Ich hab‘ mich gefragt, wie es zu diesem Gleichklang kommen kann? Eine mögliche Erklärung wäre die, dass uns die Alten in Wirklichkeit gar keine Ideen gestohlen haben. Weil sie diese gar nicht stehlen können.

Weil, wie schon der alte Platon gewusst hat, die Ideen unveränderlich sind. Veränderlich sind nur die Phänomene, die Abbilder der Ideen.

Und die zeitlose Kunst schaut genau dazwischen, zwischen die Welt der Ideen und die Welt der Phänomene.

 

Wenn es uns in diesem Sinn gelingen sollte, mit diesem Preis anzudeuten, dass es in der Kunst Dinge gibt, die unveränderlich sind, Fragen die uns gestern wie heute wie morgen beschäftigen … wenn wir echte Kunst in dem Sinn in ihrer Zeitlosigkeit verstehen wollen (ein echtes Kunstwerk bleibt für unseren Verstand immer unendlich, sagt Goethe) … und wenn es dazu noch gelungen sein sollten, mit dem Preis eine Plattform für unerwartete Erkenntnisse zu schaffen …, dann haben wir aus unserer Sicht nicht alles falsch gemacht.

fertig

 

 

Ich möchte mich aber auch noch bedanken – in erster Linie beim Künstlerbund; vielen Dank für die tolle und sehr professionelle Arbeit und Unterstützung; Dank an die Jury – Lisa, Josef, Alexander, Luigi.

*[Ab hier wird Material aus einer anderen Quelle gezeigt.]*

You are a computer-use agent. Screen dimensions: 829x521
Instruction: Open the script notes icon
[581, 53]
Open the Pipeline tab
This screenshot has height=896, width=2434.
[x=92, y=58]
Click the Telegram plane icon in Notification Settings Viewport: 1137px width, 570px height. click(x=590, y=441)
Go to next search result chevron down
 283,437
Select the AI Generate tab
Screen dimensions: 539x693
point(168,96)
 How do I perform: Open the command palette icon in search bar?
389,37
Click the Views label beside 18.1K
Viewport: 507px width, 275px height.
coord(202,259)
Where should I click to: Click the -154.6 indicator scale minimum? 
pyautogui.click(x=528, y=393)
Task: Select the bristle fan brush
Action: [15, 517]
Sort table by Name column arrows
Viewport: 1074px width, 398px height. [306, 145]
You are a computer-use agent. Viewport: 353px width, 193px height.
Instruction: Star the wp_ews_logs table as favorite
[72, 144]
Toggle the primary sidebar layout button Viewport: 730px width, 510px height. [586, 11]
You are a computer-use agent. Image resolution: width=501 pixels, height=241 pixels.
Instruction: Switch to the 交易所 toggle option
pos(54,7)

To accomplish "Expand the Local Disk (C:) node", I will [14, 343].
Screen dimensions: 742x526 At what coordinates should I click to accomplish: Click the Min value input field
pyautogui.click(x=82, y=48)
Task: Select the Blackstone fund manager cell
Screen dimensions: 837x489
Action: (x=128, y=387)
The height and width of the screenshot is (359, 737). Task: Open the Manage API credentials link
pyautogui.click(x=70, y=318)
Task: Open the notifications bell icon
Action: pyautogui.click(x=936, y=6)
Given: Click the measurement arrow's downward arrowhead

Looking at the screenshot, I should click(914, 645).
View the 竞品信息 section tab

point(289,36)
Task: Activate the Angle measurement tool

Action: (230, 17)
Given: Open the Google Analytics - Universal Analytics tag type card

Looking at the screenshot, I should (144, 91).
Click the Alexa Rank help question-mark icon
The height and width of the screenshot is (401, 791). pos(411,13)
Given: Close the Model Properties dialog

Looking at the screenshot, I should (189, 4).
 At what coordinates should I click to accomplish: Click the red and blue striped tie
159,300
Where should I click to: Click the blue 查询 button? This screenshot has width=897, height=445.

Es war eine sehr angenehme Jury, in der große Einigkeit und Übereinstimmung geherrscht hat. Hat Spaß gemacht. Bedanken will ich mich auch bei Trixi und Barbara –die beiden haben auch einen großen Anteil an der Preiskonzeption; sie haben Josef und mich schon oft auf die richtige Spur gebracht.

Und vor allem bedanken wir uns bei den Künstlerinnen und Künstlern, die teilgenommen haben. Ihnen verdanken wir alle schließlich diese heutige Veranstaltung. Ich habs bereits gesagt, aber ich möchte mich auch ausdrücklich für die Auseinandersetzungen der Künstler bedanken. Das allein schon können wir eigentlich gar nicht hoch genug schätzen. Die heute anwesenden Künstler müssen dabei den Dank für alle anderen stellvertretend mit entgegennehmen.